───── EXERCISE MATERIALS ─────

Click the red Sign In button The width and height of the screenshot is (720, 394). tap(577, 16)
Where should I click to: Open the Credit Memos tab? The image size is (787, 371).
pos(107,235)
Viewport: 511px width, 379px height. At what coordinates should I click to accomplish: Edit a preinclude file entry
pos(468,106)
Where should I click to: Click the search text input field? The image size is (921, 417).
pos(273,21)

─────
───── EXERCISE MATERIALS ─────

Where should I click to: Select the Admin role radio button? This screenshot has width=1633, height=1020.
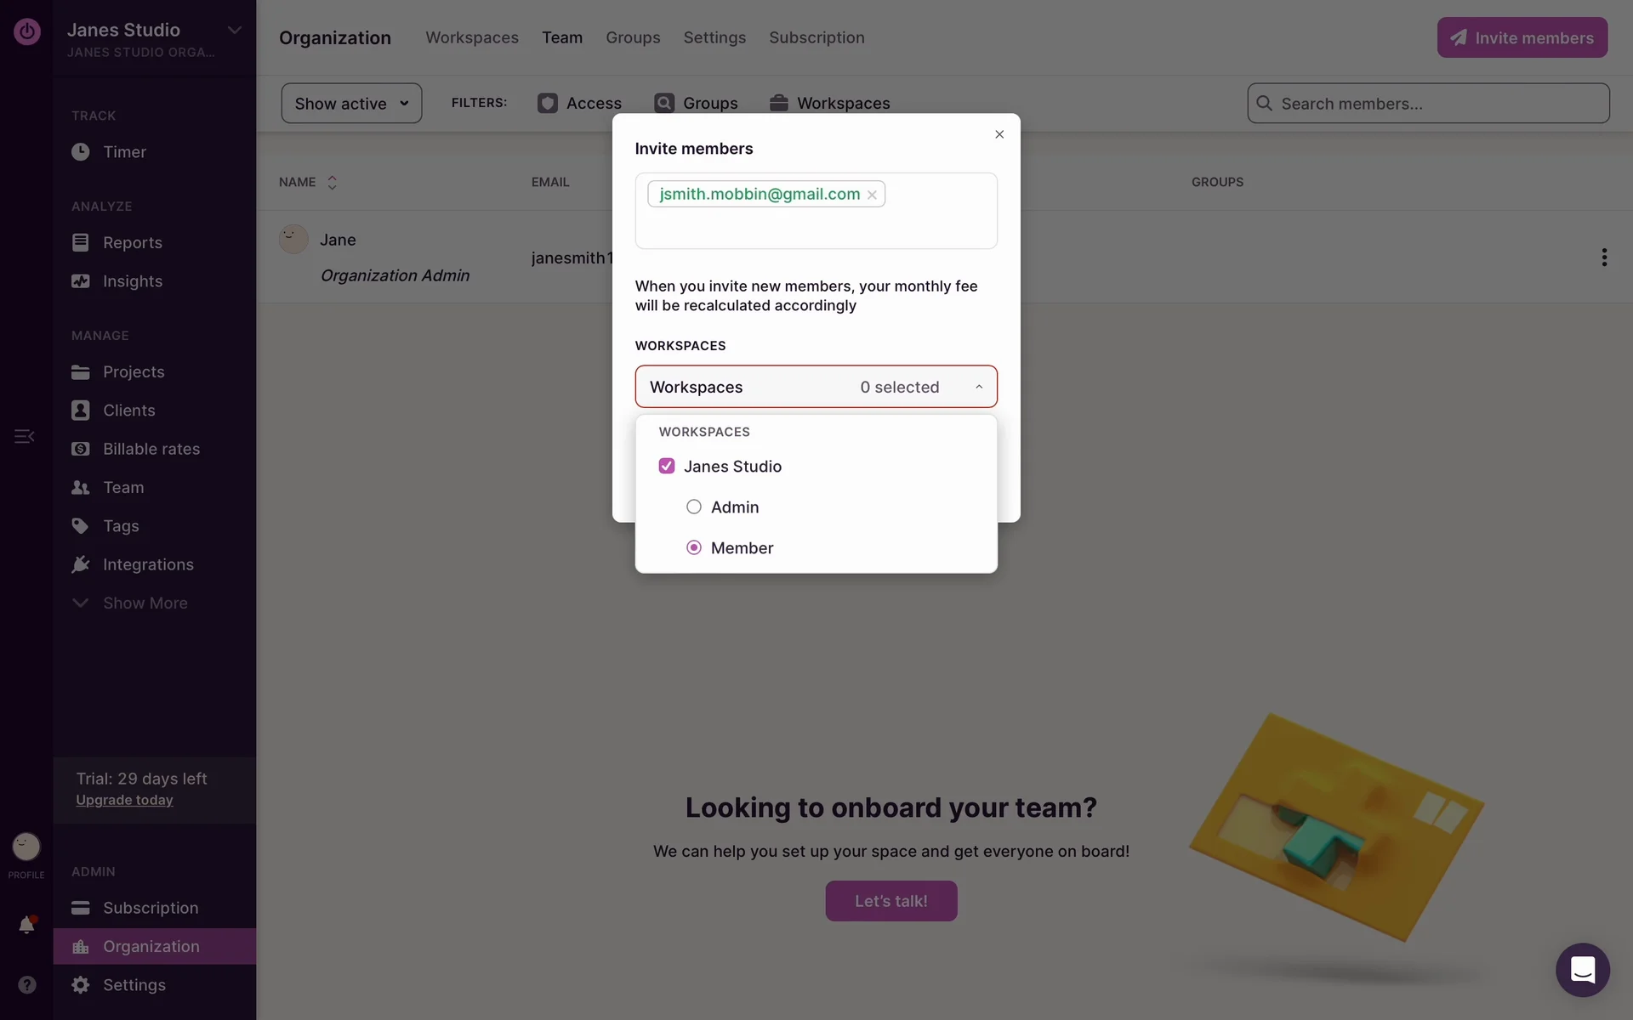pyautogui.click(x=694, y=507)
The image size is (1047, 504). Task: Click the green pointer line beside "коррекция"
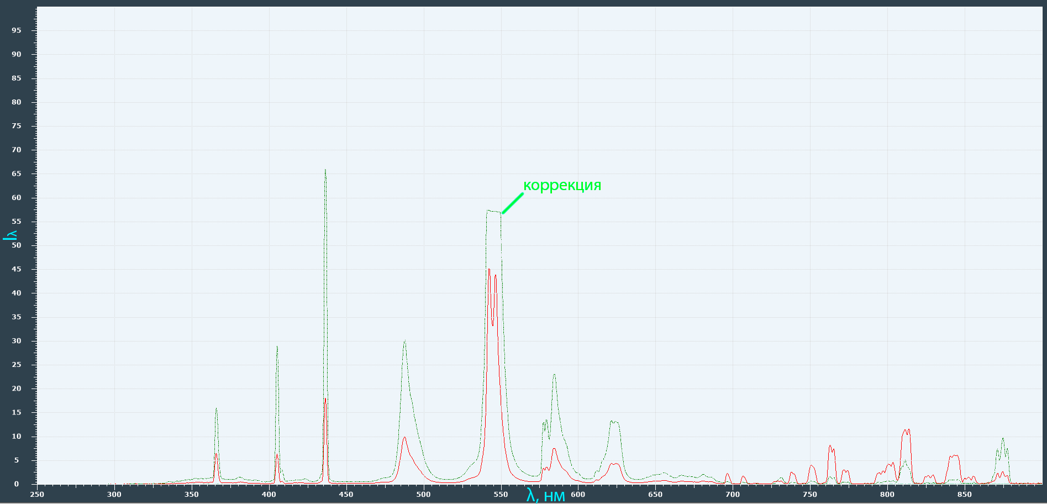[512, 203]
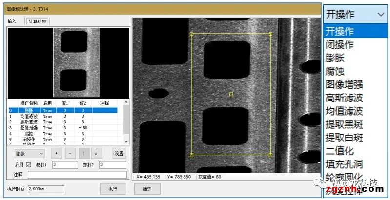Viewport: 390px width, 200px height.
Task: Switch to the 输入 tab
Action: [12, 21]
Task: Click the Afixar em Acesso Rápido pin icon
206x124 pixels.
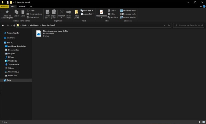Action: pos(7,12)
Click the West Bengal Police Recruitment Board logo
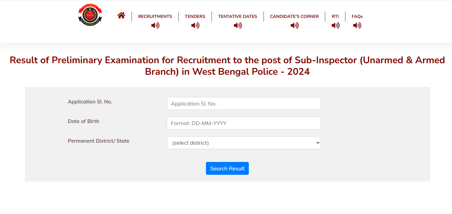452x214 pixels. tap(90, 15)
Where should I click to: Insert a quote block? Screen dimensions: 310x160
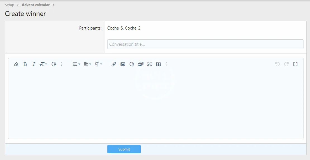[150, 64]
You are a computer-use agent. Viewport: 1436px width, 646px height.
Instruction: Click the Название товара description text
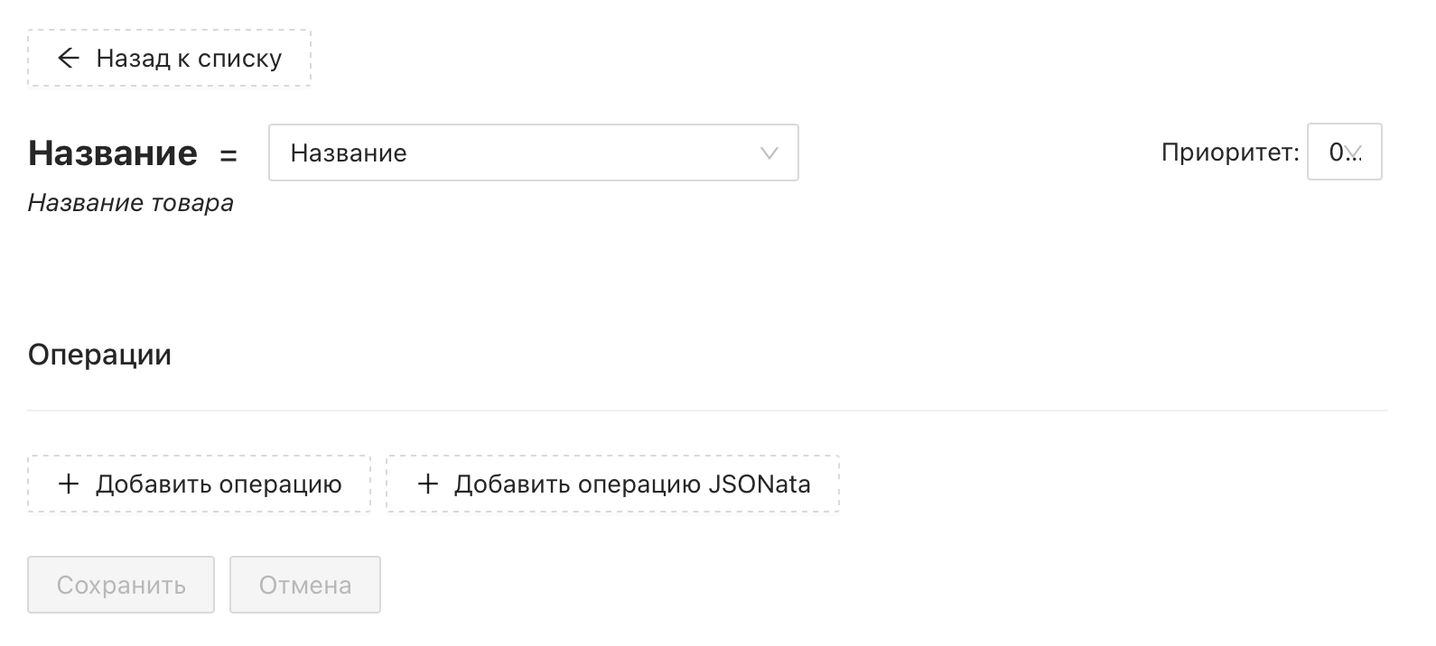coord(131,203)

─────

Write out word for word the lines above that run from the one with "Task: Click the Afixar" to the one with "You are a computer-use". Include both end lines; exclude the images.

Task: Click the Afixar em Acesso Rápido pin icon
206x124 pixels.
Action: pos(7,12)
Click the West Bengal Police Recruitment Board logo
452x214 pixels. tap(90, 15)
Where should I click to: Insert a quote block? Screen dimensions: 310x160
[150, 64]
You are a computer-use agent. Viewport: 1436px width, 646px height.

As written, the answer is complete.